Cookbook

Iterate and reframe datasets

Let’s first load the bencoded data from the compressed file:

from allisbns.dataset import load_bencoded

input_path = "aa_isbn13_codes_20251118T170842Z.benc.zst"
with open(input_path, "rb") as f:
    input_data = load_bencoded(f)

Then create an iterator over all datasets and iterate:

from allisbns.dataset import iterate_datasets, CodeDataset
from allisbns.isbn import LAST_ISBN

for dataset in iterate_datasets(input_data):
    ...

The iterable datasets can be narrowed only to the selected ones:

for dataset in iterate_datasets(
    input_data, collections=["md5", "rgb"]
):
    ...

Also, the iterable datasets can be lazy reframed to some new bounds. For example, let’s iterate over the ‘978’ region of all datasets:

from allisbns.isbn import get_prefix_bounds

# Get the corresponding bounds
start_isbn, end_isbn = *get_prefix_bounds("978")
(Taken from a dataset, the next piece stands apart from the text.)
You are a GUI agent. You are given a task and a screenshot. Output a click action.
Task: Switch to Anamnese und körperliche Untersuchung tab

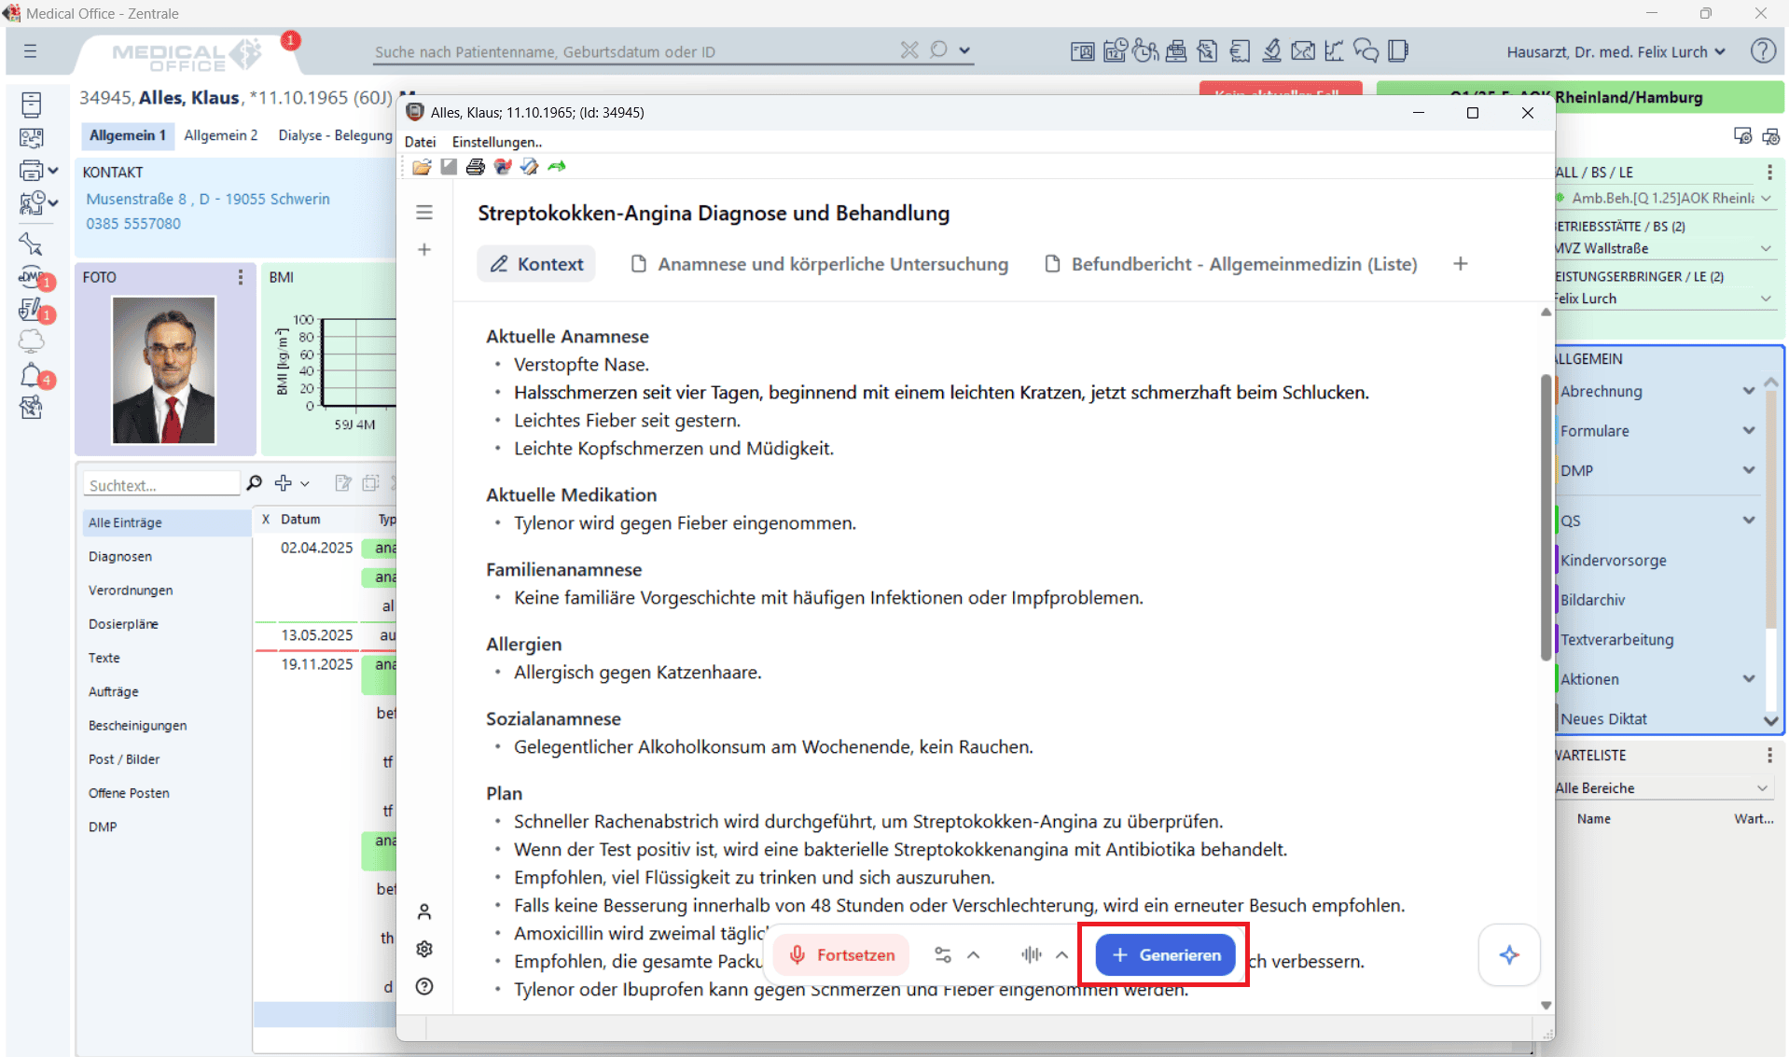(x=820, y=264)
# Create the iterator, fill all datasets to the end ISBN
iterator = iterate_datasets(input_data, fill_to_isbn=end_isbn)

# Use the generator expression to lazy reframe datasets
reframing = (x.reframe(start_isbn, end_isbn) for x in iterator)
for reframed_dataset in reframing:
    ...

Merge all datasets

Create the iterator as above and union all datasets together:

from allisbns.isbn import LAST_ISBN
from allisbns.merge import union

# The bounds must be the same
iterator = iterate_datasets(input_data, fill_to_isbn=LAST_ISBN)

all_merged = merge.union(iterator)

After merging, we can save the result codes to a file for later use. For example, let’s temporarily save it to a binary file in NumPy format:

timestamp = str(input_path).split(".")[0].split("_")[-1]
output_path = f"xy_isbn13_codes_{timestamp}_all.npy"

with open(output_path, "wb") as f:
    np.save(f, all_merged.codes, allow_pickle=False)

To write it down in the original format with compression, we can use write_bencoded():

with open(output_path.with_suffix(".benc.zst"), "wb") as f:
    all_merged.write_bencoded(f, prefix="all")

Store datasets in HDF5

The original files with ISBN codes have a quite simple structure. All codes are packed into a single bencoded dictionary and shipped compressed with Zstd. That yields a compact distribution (~80MB) but forces full decompression (~700MB) to read any subset, which can hurt interactive use a bit. An alternative for working with datasets would be to store codes in a different container format optimized for homogeneous arrays and partial access without uncompressing the whole file, such as HDF5, NetCDF, or Zarr.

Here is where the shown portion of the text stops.